Reading passage >>

— Start —

Before you create an Open Table connection, complete the prerequisites.
Using AWS Glue Catalog and Amazon S3 Storage to interact with Apache Iceberg or Delta Lake tables
If you use an AWS Glue Catalog and Amazon S3 Storage to interact with Apache Iceberg or Delta Lake tables, you need to have access to the following AWS services that manage the tables on AWS:
•AWS Glue Catalog: AWS Glue Catalog manages the metadata associated with the Apache Iceberg or Delta Lake tables.
•Amazon S3 Storage: Amazon S3 stores the Apache Iceberg or Delta Lake tables containing actual records in columnar format, organized in partitioned directories.
•Amazon Athena: Amazon Athena uses the AWS Glue Data Catalog to store metadata such as table and column names for your data stored in Amazon S3. Open Table Connector uses the Amazon Athena JDBC driver to connect to the AWS Glue Catalog to access Apache Iceberg or Delta Lake tables metadata.

— End —

Written task A >>
According to the passage on Open Table connection prerequisites, which driver does the Open Table Connector use to connect to the AWS Glue Catalog?
Written task B >>
Extend the passage on Open Table connection prerequisites by writing what would follow its final sentence.

Information provided >>
— Start —

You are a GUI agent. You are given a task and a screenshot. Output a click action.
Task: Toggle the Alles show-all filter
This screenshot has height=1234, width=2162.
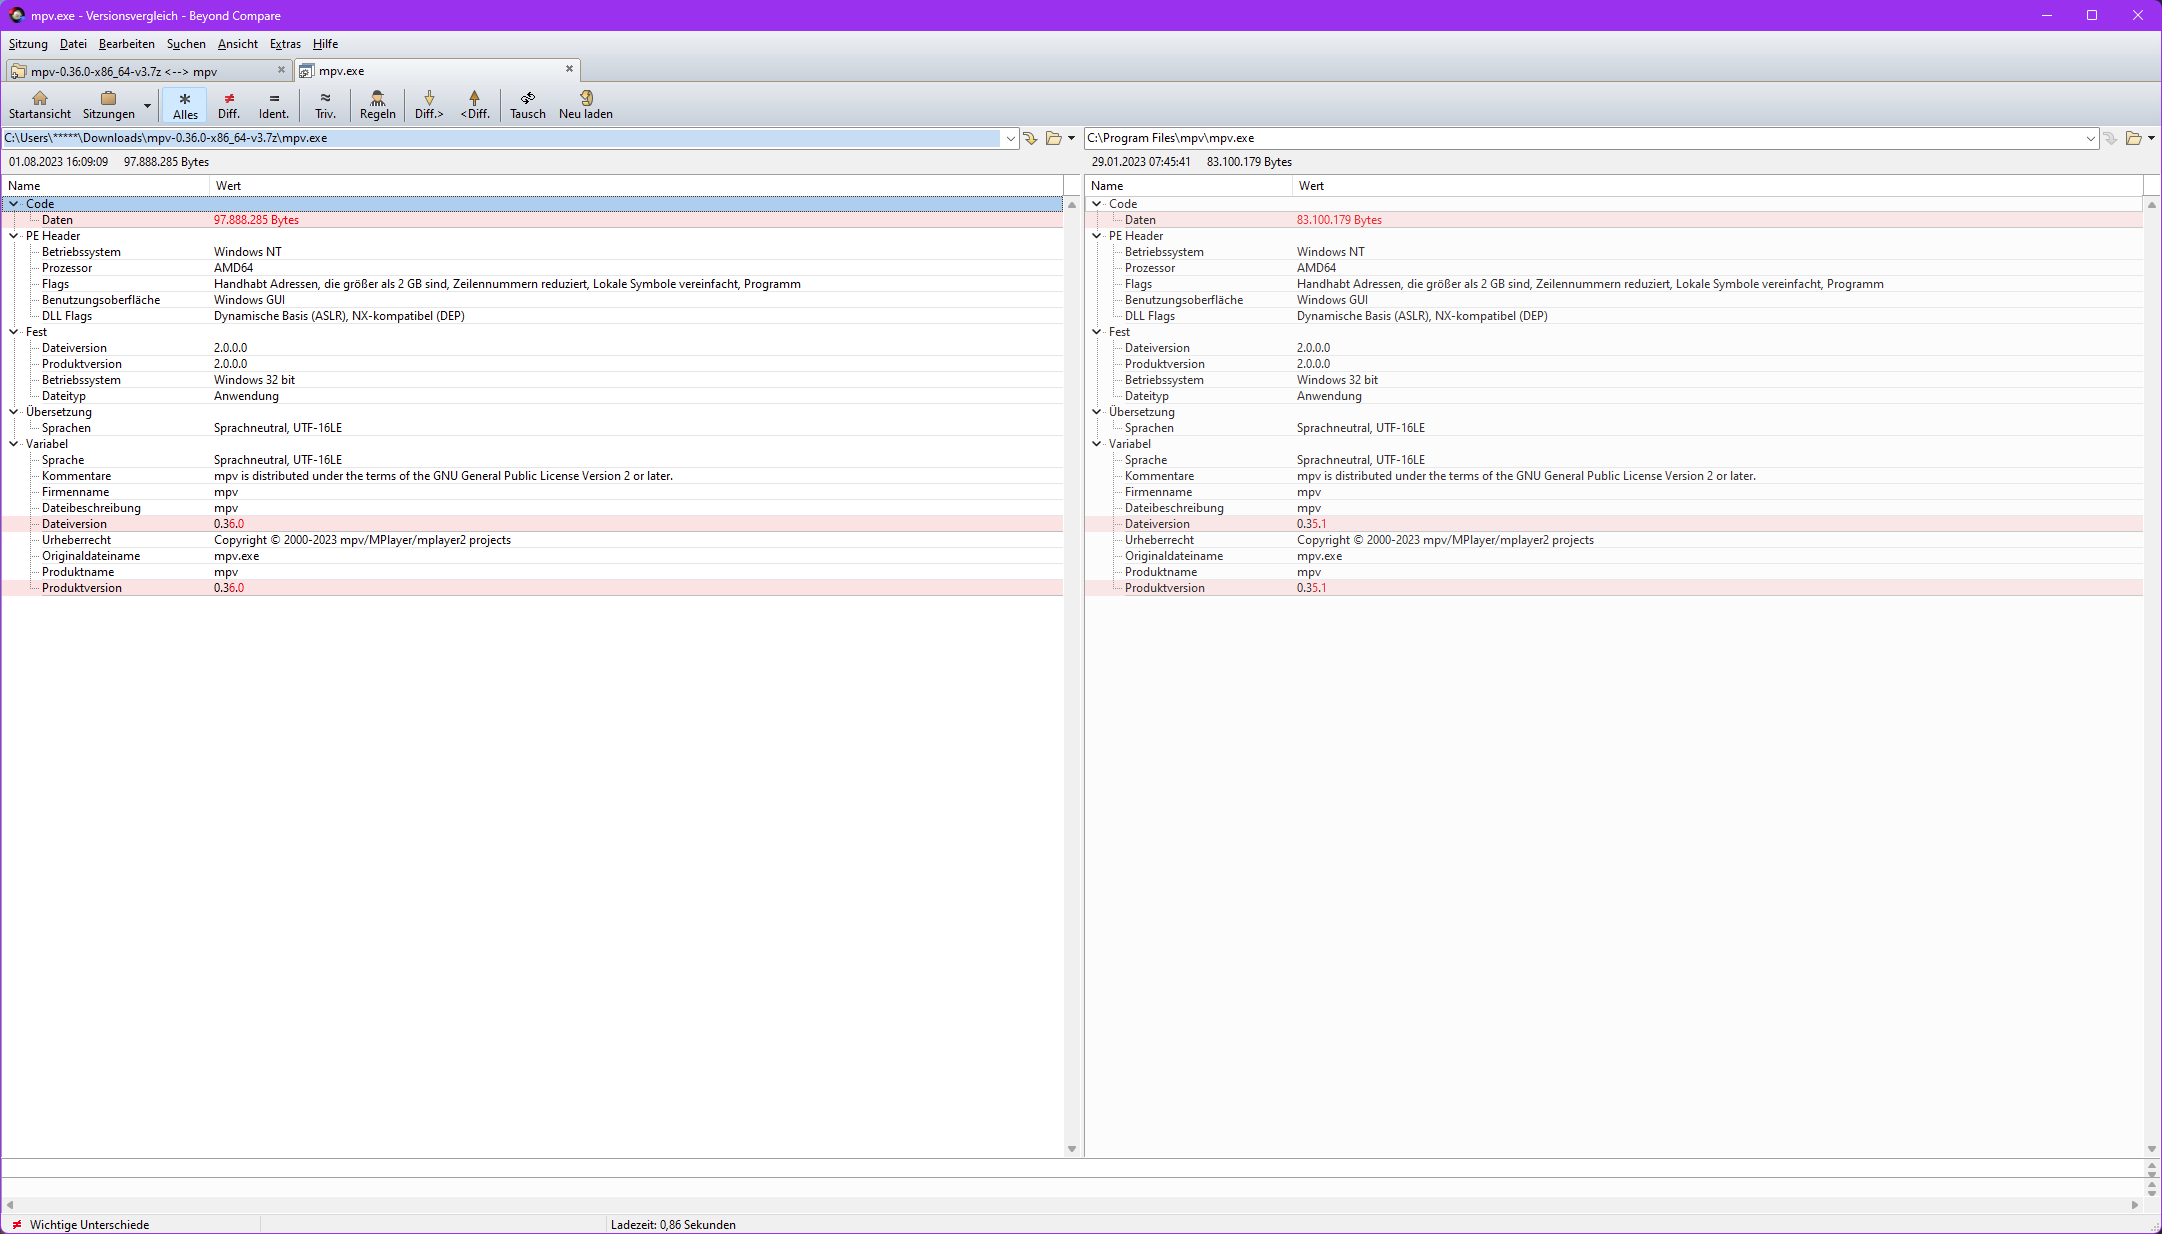[x=185, y=104]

— End —

Task response A >>
The Amazon Athena JDBC driver.

Task response B >>
You need to create separate policies to access these services.
Using Hive Metastore catalog and Microsoft Azure Data Lake Storage Gen2 to interact with Apache Iceberg tables
If you use a Hive Metastore catalog and Microsoft Azure Data Lake Storage Gen2 to interact with Apache Iceberg tables, you need to have access to the following services that manage the tables on Microsoft Azure Data Lake Storage Gen2:
•Hive Metastore catalog: Hive Metastore catalog manages the metadata associated with the Apache Iceberg tables. The metastore must use Hive version 4.0.
•Microsoft Azure Data Lake Storage Gen2: Microsoft Azure Data Lake Storage Gen2 stores the Apache Iceberg tables containing actual records in columnar format, organized in partitioned directories.
•Hive JDBC driver: Hive JDBC driver connects to the Hive server to access the metadata of Apache Iceberg tables.
Using Hive Metastore catalog and Amazon S3 storage to interact with Apache Iceberg tables
If you use a Hive Metastore catalog and Amazon S3 storage to interact with Apache Iceberg tables, you need to have access to the following services that manage the tables on Amazon S3 storage:
•Hive Metastore catalog: Hive Metastore catalog manages the metadata associated with the Apache Iceberg tables. The metastore must use Hive version 4.0.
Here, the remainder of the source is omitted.